● **Directions for this task**
Once you reach the line that contains "SNS広告 (340, 2503)", retype it and every line after it exactly, ending with the last line of the entries.

Data records below:

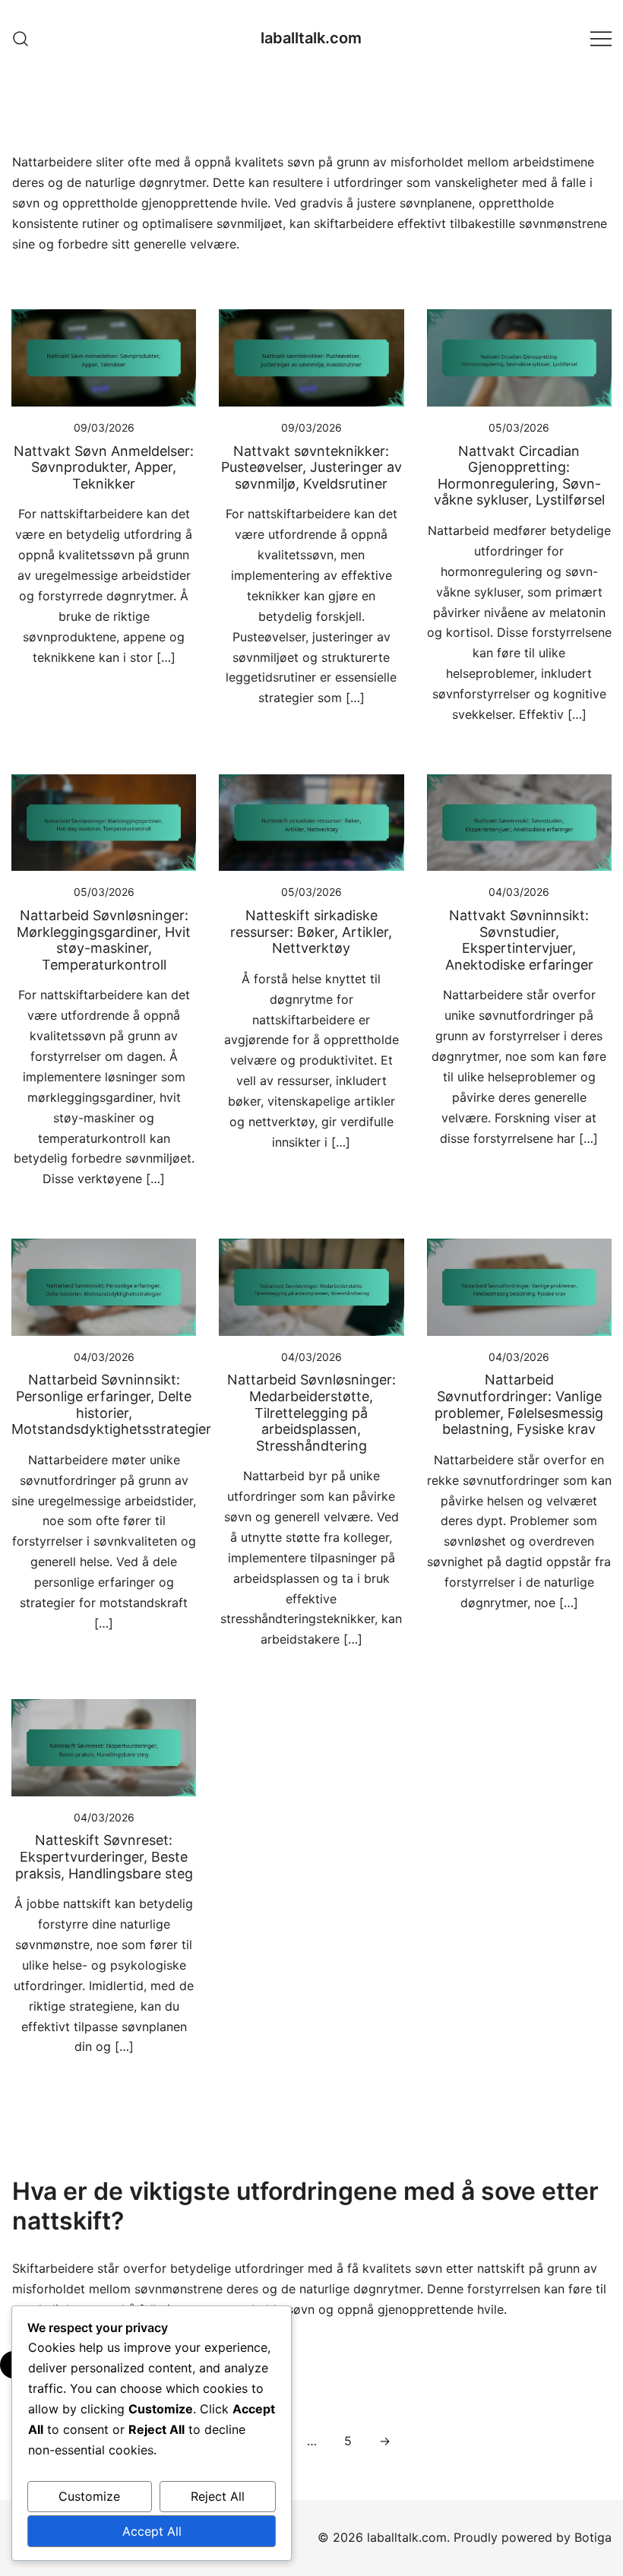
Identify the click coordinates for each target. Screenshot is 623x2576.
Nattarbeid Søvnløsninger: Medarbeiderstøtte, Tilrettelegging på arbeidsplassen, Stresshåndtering (311, 1412)
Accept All (152, 2531)
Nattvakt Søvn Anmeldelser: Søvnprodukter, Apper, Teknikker (104, 467)
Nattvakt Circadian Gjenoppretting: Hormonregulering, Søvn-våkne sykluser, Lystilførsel (519, 475)
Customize (89, 2496)
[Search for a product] (20, 37)
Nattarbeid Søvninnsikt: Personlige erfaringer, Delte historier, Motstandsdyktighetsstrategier (111, 1404)
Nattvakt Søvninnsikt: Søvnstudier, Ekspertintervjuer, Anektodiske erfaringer (519, 940)
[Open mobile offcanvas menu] (601, 38)
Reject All (218, 2496)
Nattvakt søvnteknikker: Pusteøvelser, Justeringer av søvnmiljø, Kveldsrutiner (311, 467)
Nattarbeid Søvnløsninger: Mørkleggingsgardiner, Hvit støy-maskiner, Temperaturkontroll (104, 940)
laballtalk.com (311, 38)
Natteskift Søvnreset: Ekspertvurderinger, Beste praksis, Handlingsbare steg (104, 1856)
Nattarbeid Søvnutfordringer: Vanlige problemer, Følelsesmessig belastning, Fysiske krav (519, 1404)
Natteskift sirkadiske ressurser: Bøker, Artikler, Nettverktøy (311, 931)
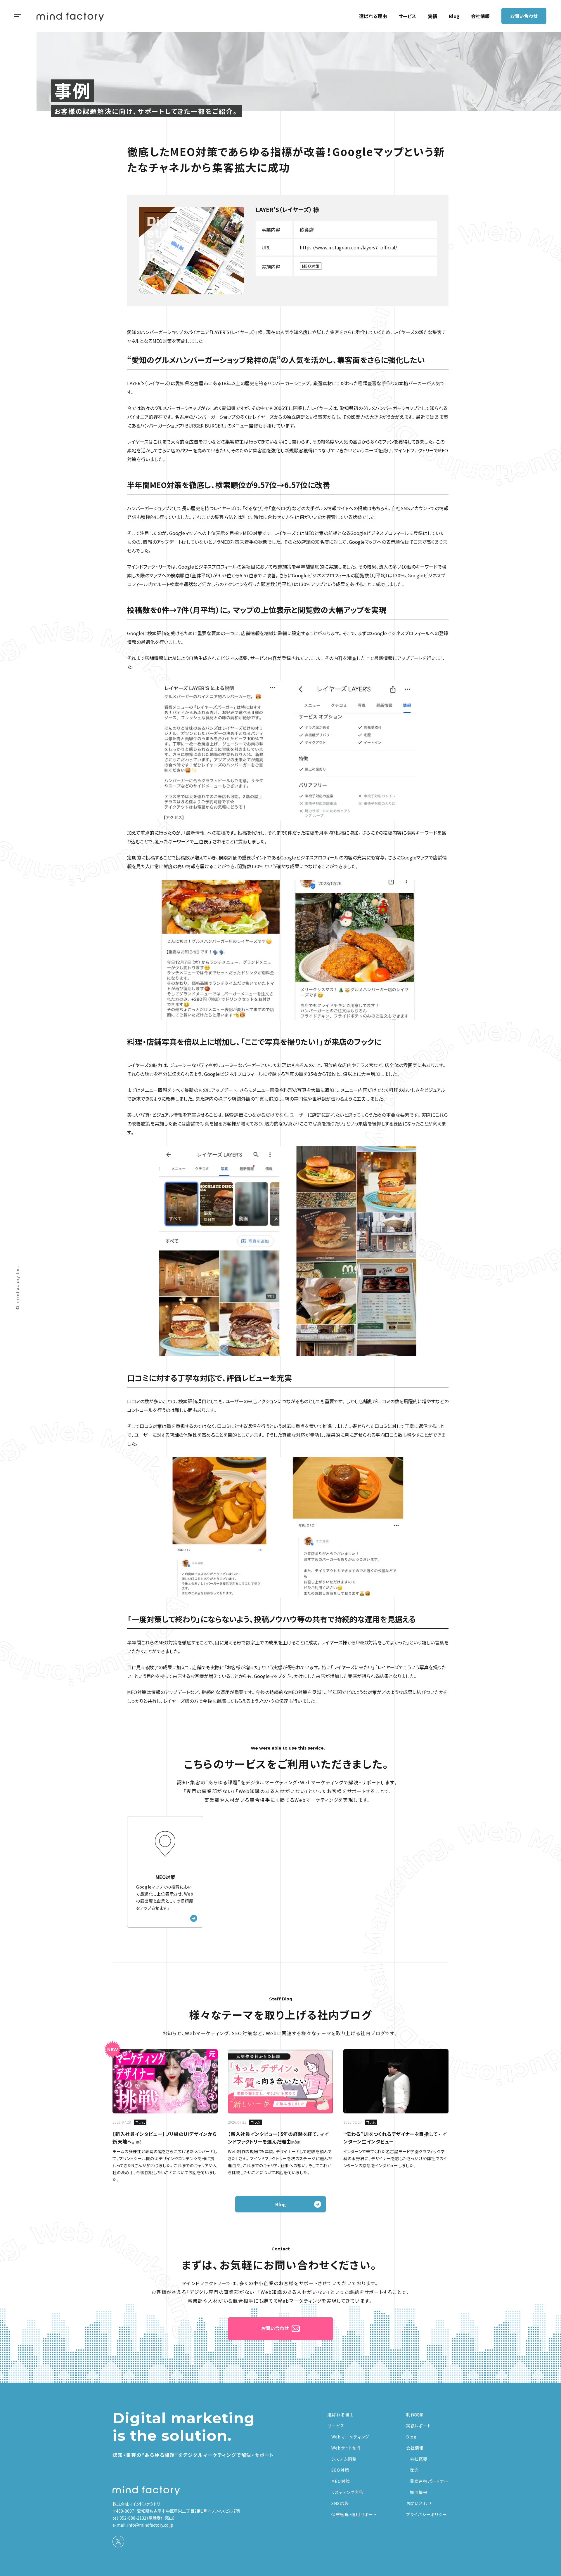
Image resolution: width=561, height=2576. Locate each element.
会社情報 (480, 16)
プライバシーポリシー (426, 2514)
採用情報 (419, 2492)
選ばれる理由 (373, 16)
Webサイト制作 (346, 2448)
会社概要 (419, 2459)
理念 (414, 2470)
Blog (454, 16)
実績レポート (418, 2426)
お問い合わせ (524, 15)
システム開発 (344, 2459)
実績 (432, 16)
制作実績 (415, 2414)
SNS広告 (340, 2503)
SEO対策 (340, 2470)
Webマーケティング (350, 2437)
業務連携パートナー (429, 2481)
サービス (407, 16)
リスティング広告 (347, 2492)
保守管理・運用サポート (354, 2514)
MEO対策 (340, 2481)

End of Data records.

● **Worked solution**
SNS広告 (340, 2503)
SEO対策 (340, 2470)
Webマーケティング (350, 2437)
業務連携パートナー (429, 2481)
サービス (407, 16)
リスティング広告 (347, 2492)
保守管理・運用サポート (354, 2514)
MEO対策 (340, 2481)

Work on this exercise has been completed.